We are not able manage this for 3 years already (((
On 2021-10-16 13:50:31 +0300, Oleksandr Voytsekhovskyy wrote: > Starting from version 12.0 official docker image switched from Debian-stretch > to Debian-bullseye and from that point we have a huge pain with sorting issues > on Russian collation. [...] > Issue: > > postgres=# SELECT * FROM unnest(ARRAY ['ея', 'ёа']) name ORDER BY name; > name > ------ > ёа > ея > (2 строки) > > > > еqя should go before ёqа Same with the sort command in the shell. > postgres=# SELECT 'ея' COLLATE "ru_RU" < 'ёа' COLLATE "ru_RU"; > ?column? > ---------- > f > (1 строка) > > And should be TRUE here > > Any idea how to fix that?

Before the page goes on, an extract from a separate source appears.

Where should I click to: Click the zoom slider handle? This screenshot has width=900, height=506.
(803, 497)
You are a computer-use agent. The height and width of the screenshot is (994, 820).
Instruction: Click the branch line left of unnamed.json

Since the collation is defined by the OS (or rather its C library) I think this should be reported to Debian or possibly the glibc maintainers. PostgreSQL can also use the ICU locales instead of those provided by the OS. Have you tried that? hp -- _ | Peter J. Holzer | Story must make more sense than reality. |_|_) | | | | | hjp@hjp.at | -- Charles Stross, "Creative writing __/ | http://www.hjp.at/ | challenge!"
Attachment
Oleksandr Voytsekhovskyy <young.inbox@gmail.com> writes: > Starting from version 12.0 official docker image switched from Debian-stretch to Debian-bullseye and from that point wehave a huge pain with sorting issues on Russian collation. Yeah, Debian versions after stretch adopted the significant glibc locale data changes (sorting rule changes) that are discussed at [1]. > ея should go before ёа I'm not qualified to have an opinion on that point, but one would hope that the glibc people who changed the sorting rules are qualified. If you disagree, you need to go discuss it with glibc. Postgres doesn't define any text sorting rules, we just use what libc or ICU tells us. Speaking of ICU, if you are using an ICU-enabled Postgres build, maybe you could find an ICU collation that acts the way you want. This wouldn't be a perfect solution, because we don't yet have the ability to set an ICU collation as a database's default. But you can attach ICU collations to individual text columns, and maybe that would be a good enough workaround. regards, tom lane [1] https://wiki.postgresql.org/wiki/Locale_data_changes
On Sun, Oct 17, 2021 at 4:42 AM Tom Lane <tgl@sss.pgh.pa.us> wrote: > Speaking of ICU, if you are using an ICU-enabled Postgres build, > maybe you could find an ICU collation that acts the way you want. > This wouldn't be a perfect solution, because we don't yet have > the ability to set an ICU collation as a database's default. > But you can attach ICU collations to individual text columns, > and maybe that would be a good enough workaround. For what it's worth, ICU's "ru-RU-x-icu" and FreeBSD's libc agree with glibc on these sort orders, so I suspect this might be coming from CLDR/UCA/DUCET/ISO 14651 common/synchronised data. It does look quite suspicious to me, but I don't know Russian and I'm only speculating wildly here: it does look as if ё is perhaps getting a lower weight than it should. That said, it seems strange that something so basic should be wrong. Nosing around in the unicode.org issue tracker, it seems as though some people might think there is something funny about Ё (and I wonder if there are/were similar issues with й/Й): https://unicode-org.atlassian.net/browse/CLDR-2745?jql=text%20~%20%22%D0%81%22 https://unicode-org.atlassian.net/browse/CLDR-1974?jql=text%20~%20%22%D0%81%22 (and more) It's probably not a great idea, but for the record, you can build your own collation for glibc and other POSIX-oid systems. For example, see glibc commit 159738548130d5ac4fe6178977e940ed5f8cfdc4, where they previously had customisations on top of the iso14651_t1 file to reorder a special Ukrainian character in ru_RU, so in theory you could reorder ё/Ё with a similar local hack and call it ru_RU_X... I also wonder if there is some magic switch you can put after an @ symbol on ICU collations that would change this, perhaps some way to disable the "contractions" that are potentially implicated here. Not sure.